It can be difficult to recognize what is and isn’t popular in other countries. A franchise, genre, or performer can look niche in the United States even as it becomes the most important thing in the rest of the world. Everyone knows Ultraman is a big deal in Asia, but most people don’t recognize it as the $7.4 billion-dollar industry that it is. It’s more profitable than Godzilla, Superman, Sonic the Hedgehog, and Middle-earth, so why doesn’t it have a bigger worldwide presence?
It’s a very good year to be a fan of Japanese giant monster movies. Kaiju cinema gave the world Godzilla Minus One, perhaps the most poignant, epic, and beautiful take on the genre since the King of the Monsters first rose from the sea. Only a few months later, Legendary Pictures would add to Godzilla’s 70th birthday with Godzilla x Kong: The New Empire. The American offering is a celebration of Godzilla’s sillier side, and it was rewarded with the biggest box-office profit the franchise has ever seen. The king is where he belongs, but perhaps other notable franchises can capitalize on the moment.
Ultraman is gigantic
Introduced in 1966’s Ultra Q TV series, Ultraman is the central figure in Japan’s enduringly popular Kyodai Hero subgenre of tokusatsu media. It’s a specific type of superhero story in which the protagonist grows to a tremendous size to fight kaiju. Godzilla likely inspired the earliest movements in this subgenre. 1964’s Ghidorah, the Three-Headeed Monster was the turning point of Toho’s franchise, which depicted Godzilla as a hero for the first time. This concept of a monstrous figure turning over a new leaf to help humanity became the Kyodai Hero trope. Ultra Q formalized the concept two years later, cementing it in Japanese culture. In the first 22 years of the Ultraman franchise, it generated billions in merchandise. Ultraman became the third-most-profitable licensed character in the world during the 80s. His popularity was immense, absurd, and inarguable. However, it remained heavily localized in Asia. America only got bits and pieces of Ultraman, but it never took the world by storm in the way it could have.
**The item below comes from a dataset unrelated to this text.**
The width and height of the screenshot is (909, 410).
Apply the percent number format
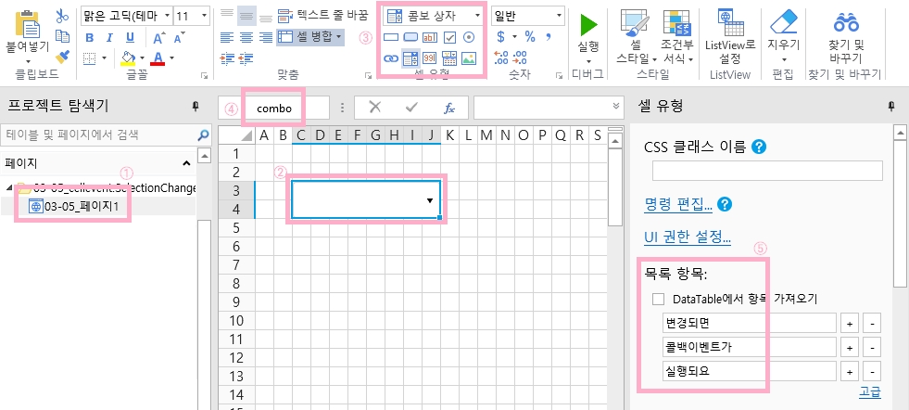tap(530, 37)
Americans rarely get Ultraman
In the 1960s and 70s, TV networks occasionally dubbed Ultraman shows for broadcast, but that process gradually became less frequent as the years went on. Most Americans know the Ultraman franchise as a thing that’s popular in Japan without really knowing its details, elements, or appeal. Other Japanese franchises like Super Sentai, Godzilla, and even Kamen Rider have massive American fanbases. Owners and creators brought those properties across the world, exposing fans to them in a way that stuck. Ultraman certainly has support in the United States, but it’s at a very different level. While all of these franchises have hardcore devotees, the lion’s share of Americans innately know what they need to know about Sentai shows or kaiju movies. Most people in the States can’t say a thing about Ultraman aside from the fact that he’s big in Japan. The obvious core of the problem is that the other major Japanese franchises have unique arms designed to appeal to Americans. Sentai has Power Rangers, Godzilla has the Monsterverse, and Kamen Rider has a big enough fanbase that it has never needed to reach out. Ultraman has, for whatever reason, been unable to attain Kamen Rider‘s level of crossover appeal, so perhaps it’s time to try the other strategy.
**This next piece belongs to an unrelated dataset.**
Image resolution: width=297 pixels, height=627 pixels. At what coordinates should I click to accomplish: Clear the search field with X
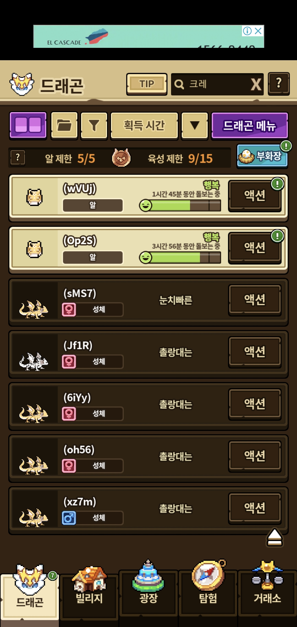click(256, 84)
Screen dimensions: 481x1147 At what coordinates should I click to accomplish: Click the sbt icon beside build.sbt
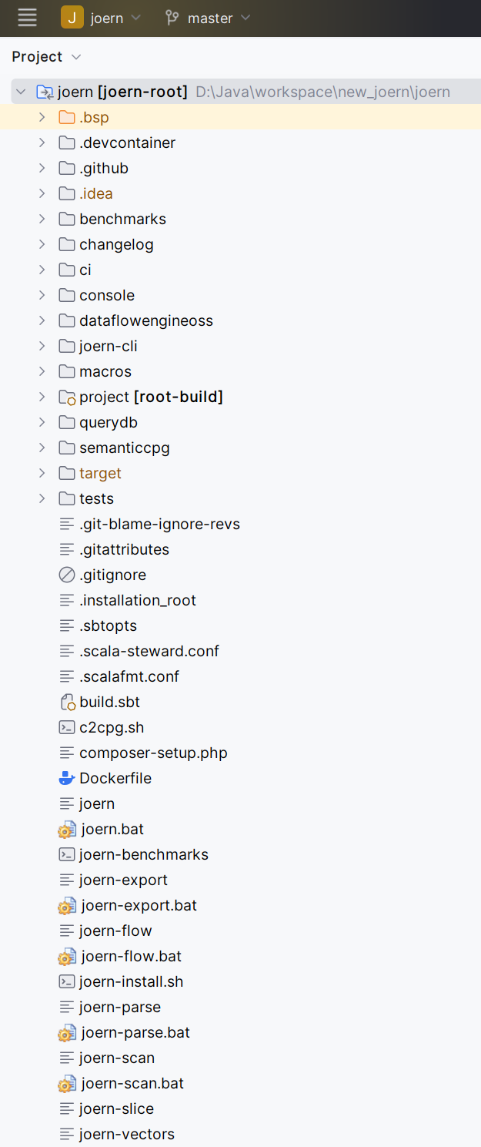pyautogui.click(x=67, y=702)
Could Ultraman become even bigger?
Most American fans of Ultraman probably first experienced the character in the early 2000s. The beloved FoxBox programming block, a co-production between American TV network Fox and 4Kids Entertainment, introduced countless young people to anime. Sonic X, Ultimate Muscle, Kirby: Right Back at Ya!, Shaman King, Cubix: Robots for Everyone, Winx Club, and the widely-despised dub of One Piece lit up the Saturday mornings of many early-2000s youths. Ultraman Tiga was one of the first shows in the programming block. The series aired in 1996 in Japan, then made it to America in 2002. 4Kids was notorious for damaging their shows with confused, questionable dubs that would often reduce the impact of their source material. Though several Ultraman programs enjoyed English dubs, most still live exclusively in their original language. Netflix now seeks to bring the franchise some attention through an animated adaptation. It’s well-received and decently popular, but it’s an animated film on a streaming service that drops similar projects every other week. The franchise needs something bigger.
The Monsterverse could be the ideal model for something to properly introduce Ultraman to an American audience. As the Monsterverse finds its greatest peak of box office success, it’s a perfect opportunity to elevate an even more popular brand. Ultraman is dragged between several owners, but the Netflix adaptation made it work. Legendary Pictures found a perfect new dimension of the Godzilla franchise, but Ultraman hasn’t been as lucky. If there were ever a time to give Ultraman a live-action spotlight in the United States, it is now. Superhero movies need a sudden reinvention, and the Kyodai Hero would be the perfect new dimension.